Erick Erickson’s Odd (and Telling) Confession
A revealing quote and some musing on Newt's consistency.
In a post bemoaning the state of the GOP field entitled My Confession, RedState’s Erick Erickson confesses the following:
I hope for a Perry rebound. He’s on his first wife still and has the most consistent record of conservative policies. And we hate the same people and institutions. We have the same general world view.
I must confess, to define one’s political positions and hoped-for candidates in terms of hating people and institutions strikes me as problematic, especially in the context of electoral politics and public policy debates. I have often considered RedState (and Erickson) as being representative of an angry and unhelpful manifestation of a part of the rightward political realm and this formulation reinforces such a notion.
Perhaps it was my mother’s admonitions to not use the word “hate” when I was young (usually in the context of sibling conflicts) or my general conception of hatred as a blinding emotional response, rather than a tool of evaluation, but I am not a fan of its application in politics, especially domestic politics.
In fairness, perhaps this was a poor choice of words on Erickson’s part (blogging is an enterprise that often leads to imprecise deployments of both words and grammar, to be sure). Still, I typically associate Erickson with either anger or extreme hyperbole, so I am inclined to think that this was less a sloppy word choice than it was an honest expression. It is a reflection of politics as a faith-based crusade rather than a deliberative process that will, in a democracy anyway, require compromise.

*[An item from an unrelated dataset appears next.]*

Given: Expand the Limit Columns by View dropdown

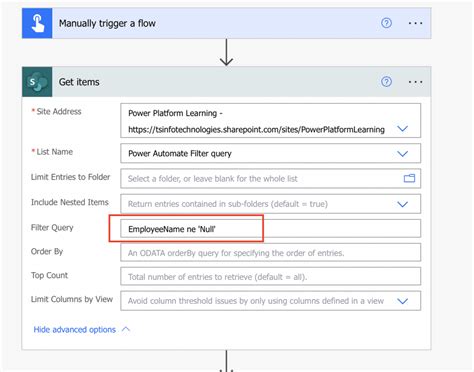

Beyond the hate business, I found the following of political interest:
The problem with Mitt Romney is the inconsistencies in his record. The problem with Newt Gingrich is the consistency of his record.
Now, the critique of Romney is pretty standard and requires no elaboration. The Gingrich assessment is a bit more problematic, it seems to me. On the one hand, yes, there is a list of positions that Gingrich has taken over the years that would give a hardcore conservative like Erickson heartburn (Conor Friedersdorf has a nice list of such here), but on the other, I find it amusing that Newt Gingrich would be painted as the model of consistency. This is the guy who almost ended his campaign (indeed, at the time I thought he had) for the nomination the week it began by being all over the place on the Ryan Plan, even going so far as to say “Any Ad Which Quotes What I Said On Sunday Is A Falsehood.” That week led Rich Lowry to pen a column for NRO entitled “Newt the Unreliable.”
At any rate, the notion that Newt represents a bedrock of consistency is amusing. (And, really, Erickson goes on to note that his main problem with Newt are his affairs and divorces).
Back to the main theme: I would suggest that the road to successful policy is not one paved with unleashing hate. How about reason instead?
Yes, as I often say, a man can dream.